UNITED NATIONS (Reuters) – The presidents of Mexico, Colombia and Guatemala all called for a vigorous global debate of anti-narcotics laws at the United Nations yesterday, raising new questions about the wisdom of the four-decade-old, US-led “war on drugs.”
Although none of the leaders explicitly called for narcotics to be legalized, they suggested at the UN General Assembly that they would welcome wholesale changes to policies that have shown scant evidence of limiting drug flows while contributing to massive violence throughout Latin America.
“It is our duty to determine – on an objective scientific basis – if we are doing the best we can or if there are better options to combat this scourge,” Colombian President Juan Manuel Santos said.
Mexican President Felipe Calderon, who leaves office on Dec 1 after spending much of his presidency locked in a bloody battle with drug-smuggling gangs, called on the United Nations to lead a global debate over a less “prohibitionist” approach to drugs.
Guatemala’s President Otto Perez Molina echoed Calderon’s call and went even further, saying that “the basic premise of our war against drugs has proved to have serious shortcomings.”
The speeches, which were a few hours apart, constituted some of the most public challenges to date of anti-drug policies that have been mostly unchanged since the 1970s.
Mexico and Colombia are two of Washington’s firmest allies in Latin America and both work closely with US anti-drug efforts.
While the subject of legalization was discussed at an Americas-wide summit in Colombia attended by US President Barack Obama earlier this year, raising the once-taboo subject at the 193-nation meeting in New York amounts to an escalation of the debate.

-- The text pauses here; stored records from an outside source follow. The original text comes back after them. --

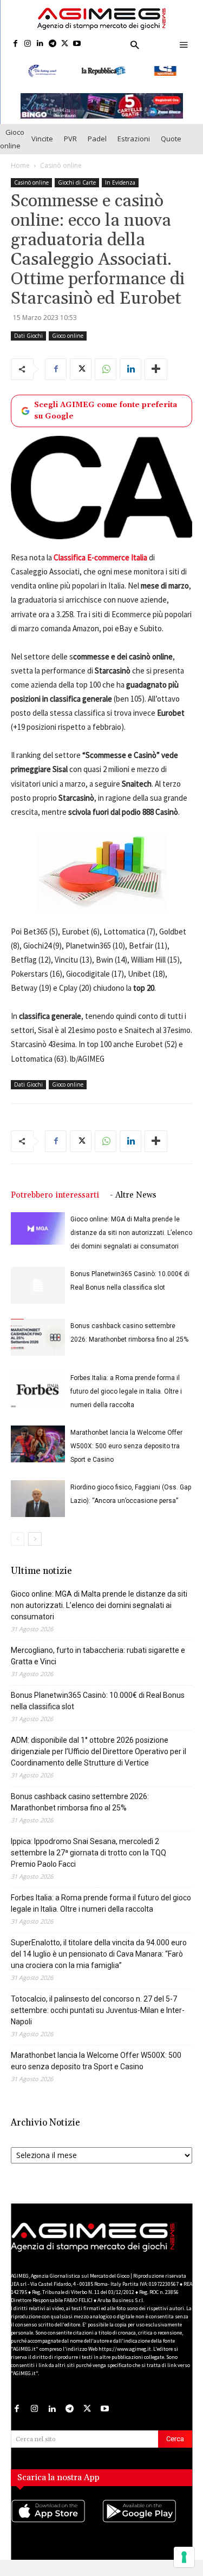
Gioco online (12, 139)
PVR (70, 138)
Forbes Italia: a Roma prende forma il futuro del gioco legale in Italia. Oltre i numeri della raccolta (126, 1391)
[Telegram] (52, 44)
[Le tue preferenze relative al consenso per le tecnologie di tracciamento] (184, 2557)
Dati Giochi (28, 335)
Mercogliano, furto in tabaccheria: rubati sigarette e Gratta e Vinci (98, 1656)
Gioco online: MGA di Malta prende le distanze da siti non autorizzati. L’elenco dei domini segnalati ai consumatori (131, 1232)
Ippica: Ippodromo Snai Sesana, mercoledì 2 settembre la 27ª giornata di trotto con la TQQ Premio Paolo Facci (88, 1852)
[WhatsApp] (105, 369)
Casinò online (61, 165)
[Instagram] (27, 44)
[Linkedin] (40, 44)
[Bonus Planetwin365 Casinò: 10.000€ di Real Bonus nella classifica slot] (38, 1285)
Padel (97, 138)
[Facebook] (15, 44)
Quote (171, 138)
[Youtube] (77, 44)
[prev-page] (17, 1539)
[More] (156, 369)
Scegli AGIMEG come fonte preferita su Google (105, 410)
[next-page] (35, 1539)
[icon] (56, 2522)
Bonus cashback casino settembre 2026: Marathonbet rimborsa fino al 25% (80, 1802)
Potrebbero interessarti (55, 1195)
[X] (64, 44)
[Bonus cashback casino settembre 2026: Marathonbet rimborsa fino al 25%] (38, 1337)
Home (20, 165)
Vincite (42, 138)
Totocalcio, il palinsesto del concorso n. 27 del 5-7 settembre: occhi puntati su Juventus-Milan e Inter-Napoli (98, 2010)
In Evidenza (120, 182)
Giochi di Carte (77, 182)
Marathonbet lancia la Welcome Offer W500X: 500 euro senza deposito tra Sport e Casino (126, 1446)
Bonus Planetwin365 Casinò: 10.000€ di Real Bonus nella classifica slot (98, 1701)
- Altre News (133, 1195)
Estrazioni (133, 138)
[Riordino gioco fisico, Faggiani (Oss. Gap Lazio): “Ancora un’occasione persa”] (38, 1499)
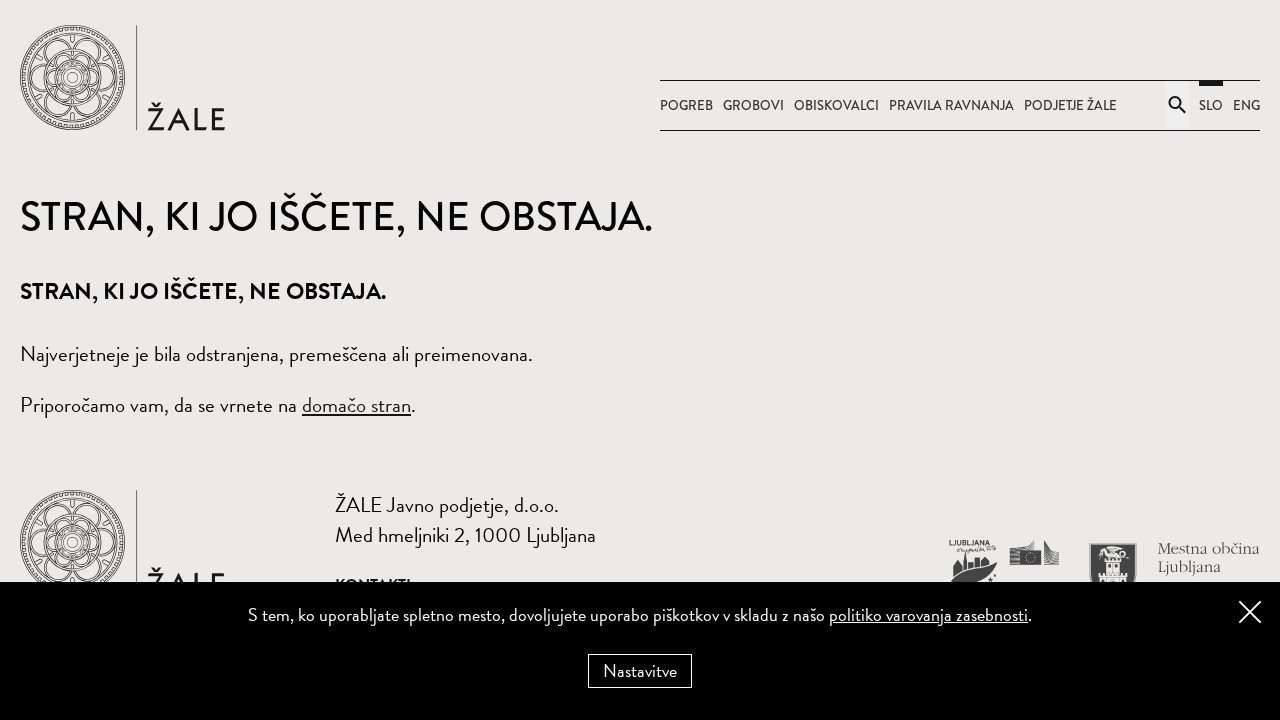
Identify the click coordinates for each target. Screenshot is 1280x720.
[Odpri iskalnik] (1177, 105)
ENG (1246, 105)
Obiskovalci (836, 105)
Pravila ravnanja (951, 105)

Obama has ruled out any major changes to drug laws, but some US diplomats privately concede that the consensus around Latin America is clearly swinging against the status quo, and that some degree of change is imminent.

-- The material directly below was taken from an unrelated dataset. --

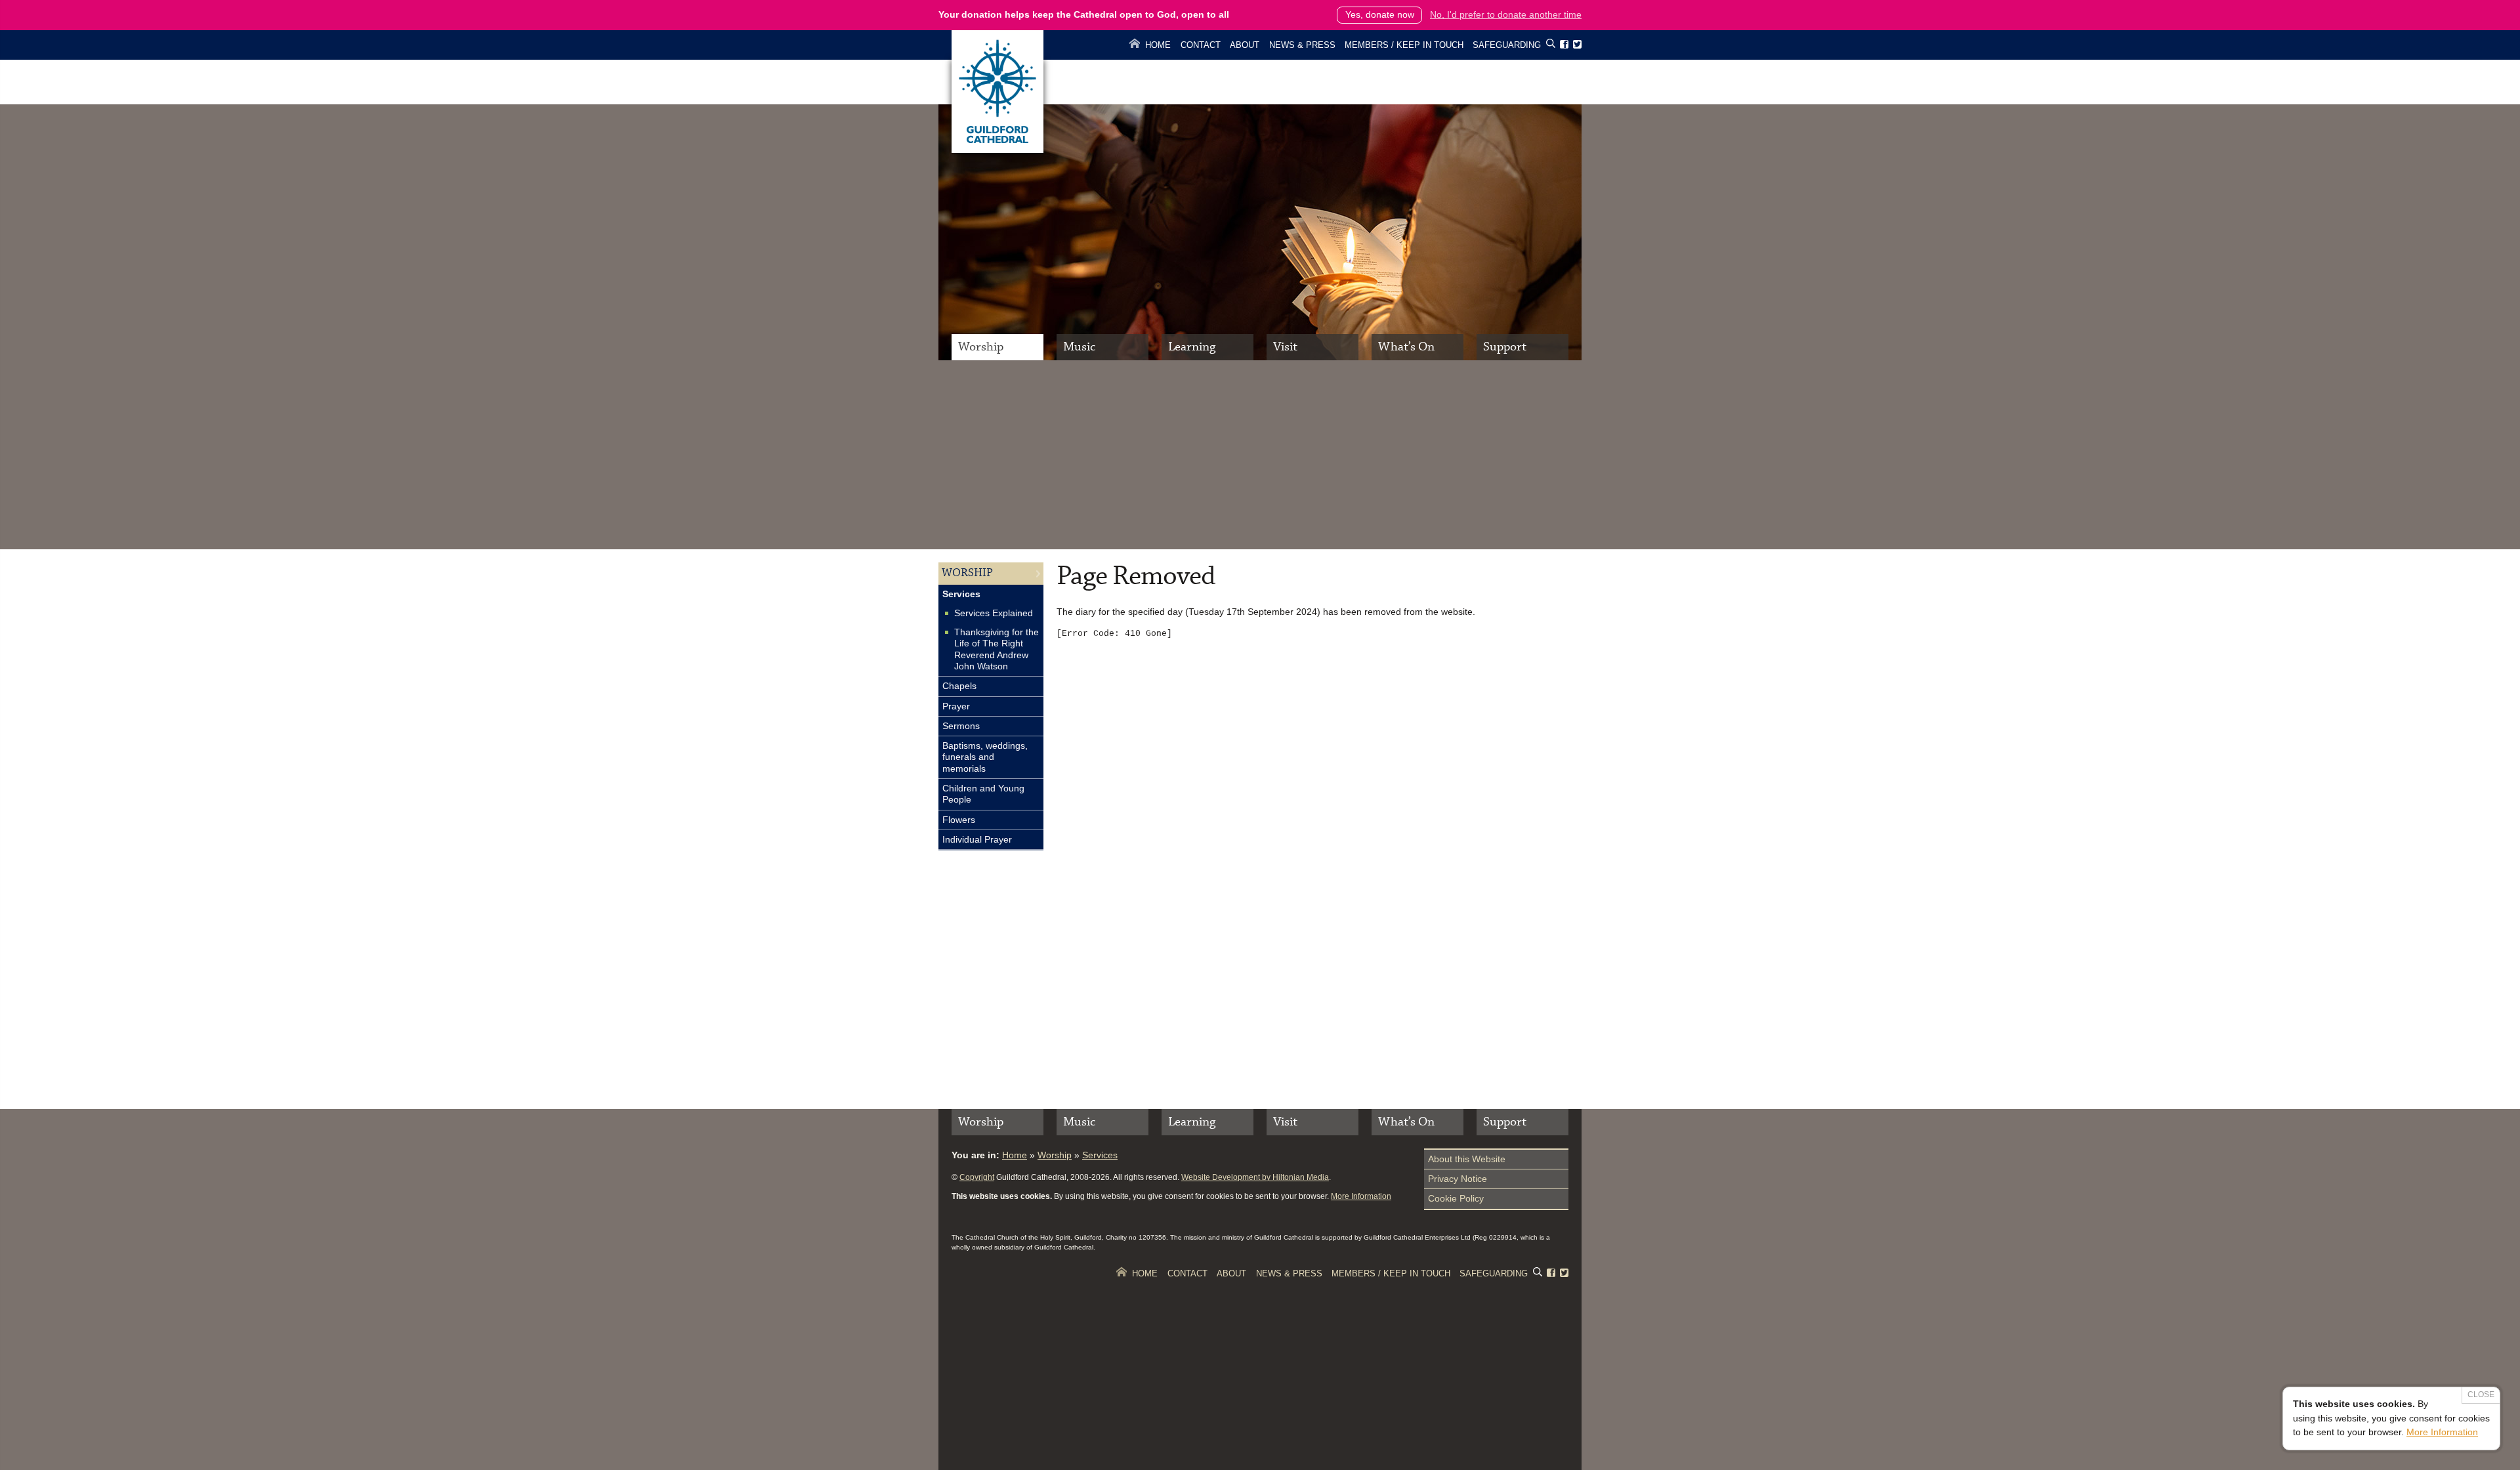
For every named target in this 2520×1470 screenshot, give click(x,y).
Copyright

All three leaders were careful to say they were not proposing giving in to smuggling gangs that have made Latin America one of the world’s most violent regions. Mexico has been particularly hard hit in recent years, with an estimated 60,000 people killed in drug-related violence during Calderon’s six-year term as he attempted to crack down on cartels.
“We won’t cede an inch” to the gangs, Calderon said.
Calderon and Santos have suggested on other occasions that they might be open to legalization of narcotics if that helped reduce violence.
Colombia remains one of the world’s biggest producers of cocaine despite a decade of US-sponsored eradication efforts, while Mexico has seen unprecedented violence as a transit point for drugs into the United States, the world’s biggest consumer of narcotics.
An influential group of former Latin American leaders including Brazilian ex-President Fernando Henrique Cardoso has openly advocated decriminalization of some drugs as a way to reduce violence.
The small, relatively prosperous South American nation of Uruguay has gone the furthest, sending a bill to Congress last month that would allow the state to grow and sell marijuana.
In his comments yesterday, Santos described the debate over drug policy as “a discussion that the world has avoided for many years, and one we hope will produce concrete results.”